----- Data -----

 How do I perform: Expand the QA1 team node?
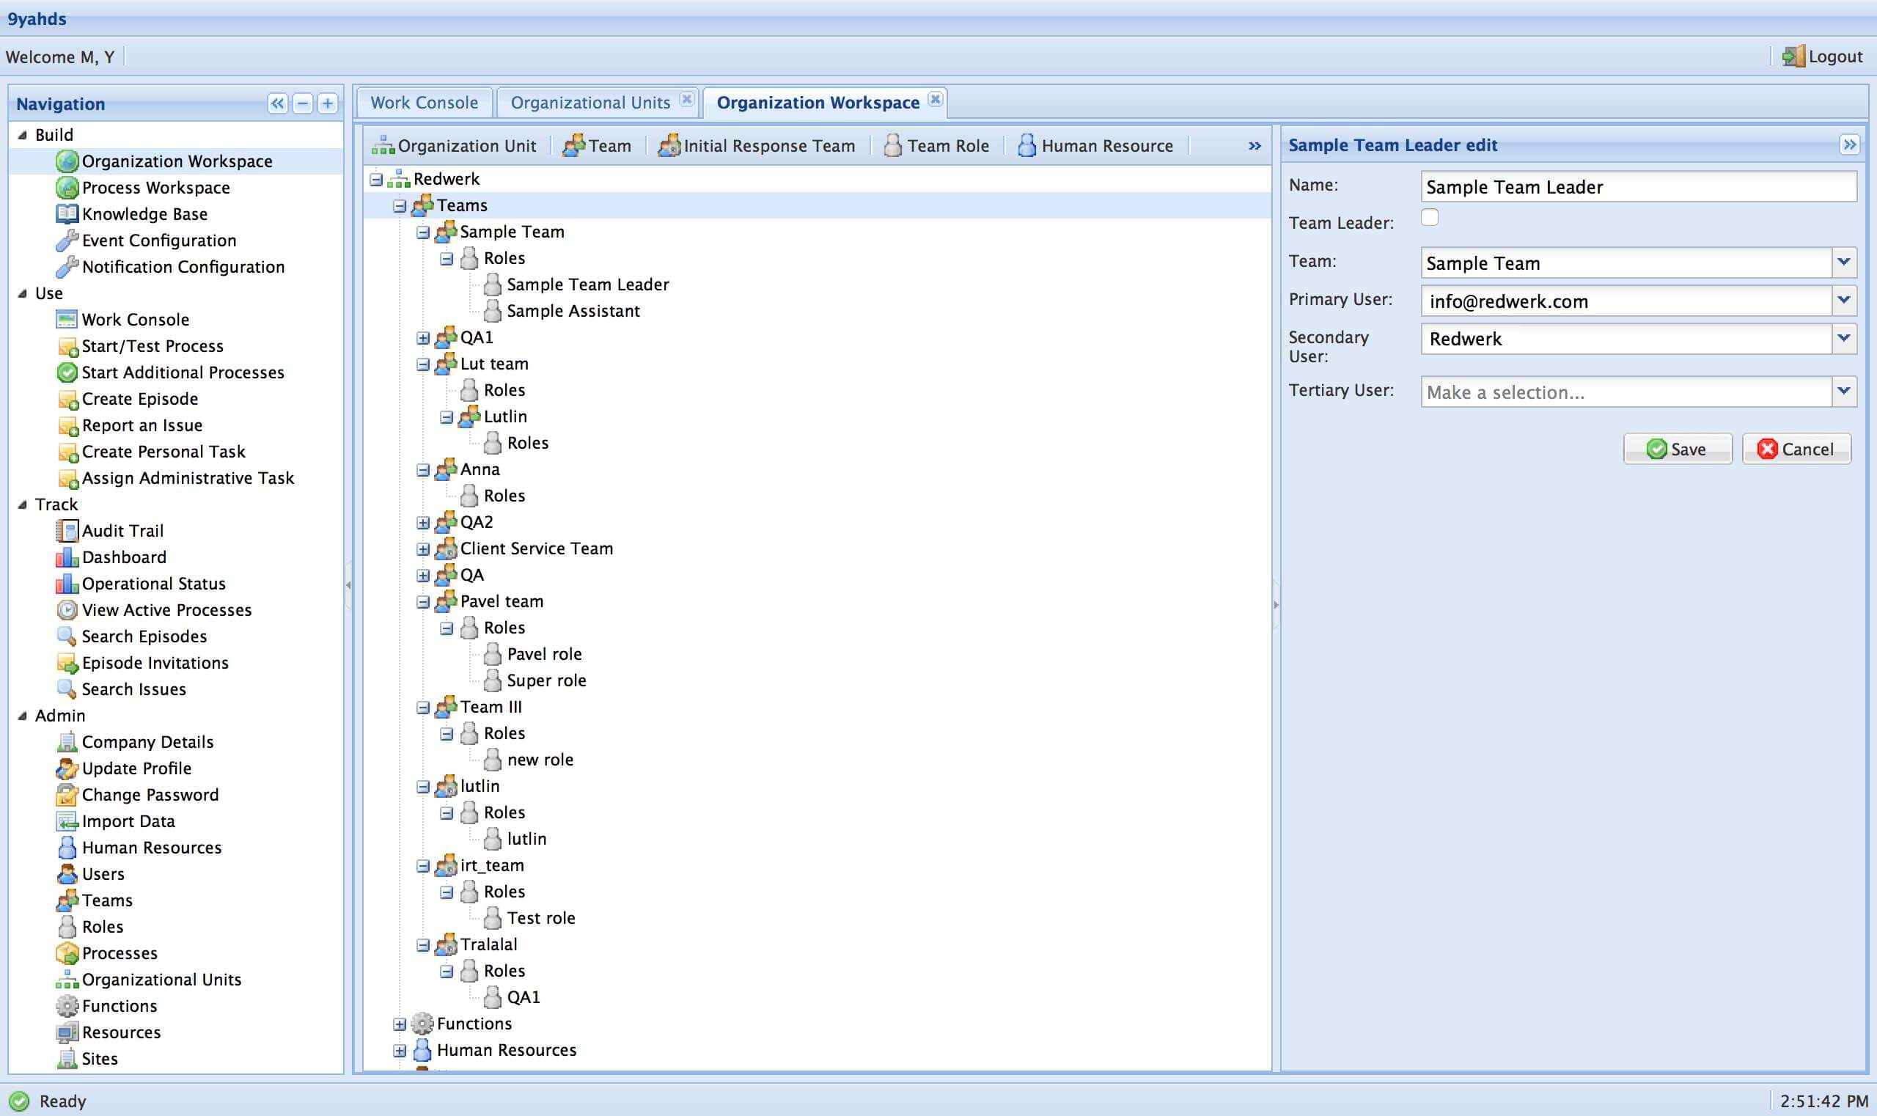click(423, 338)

-----
----- Data -----

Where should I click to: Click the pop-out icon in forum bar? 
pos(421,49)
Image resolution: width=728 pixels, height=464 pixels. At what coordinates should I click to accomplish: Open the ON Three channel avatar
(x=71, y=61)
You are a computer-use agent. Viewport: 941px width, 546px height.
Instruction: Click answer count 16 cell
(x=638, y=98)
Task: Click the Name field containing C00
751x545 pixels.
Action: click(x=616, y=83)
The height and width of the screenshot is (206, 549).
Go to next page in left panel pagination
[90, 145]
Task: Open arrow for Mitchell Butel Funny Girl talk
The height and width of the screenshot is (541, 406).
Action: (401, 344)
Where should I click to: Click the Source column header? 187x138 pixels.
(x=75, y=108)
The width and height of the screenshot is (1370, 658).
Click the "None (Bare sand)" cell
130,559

-----

Lines above that include the string "Task" need to be copied.

Task: Click the Name field containing C00
Task: Open arrow for Mitchell Butel Funny Girl talk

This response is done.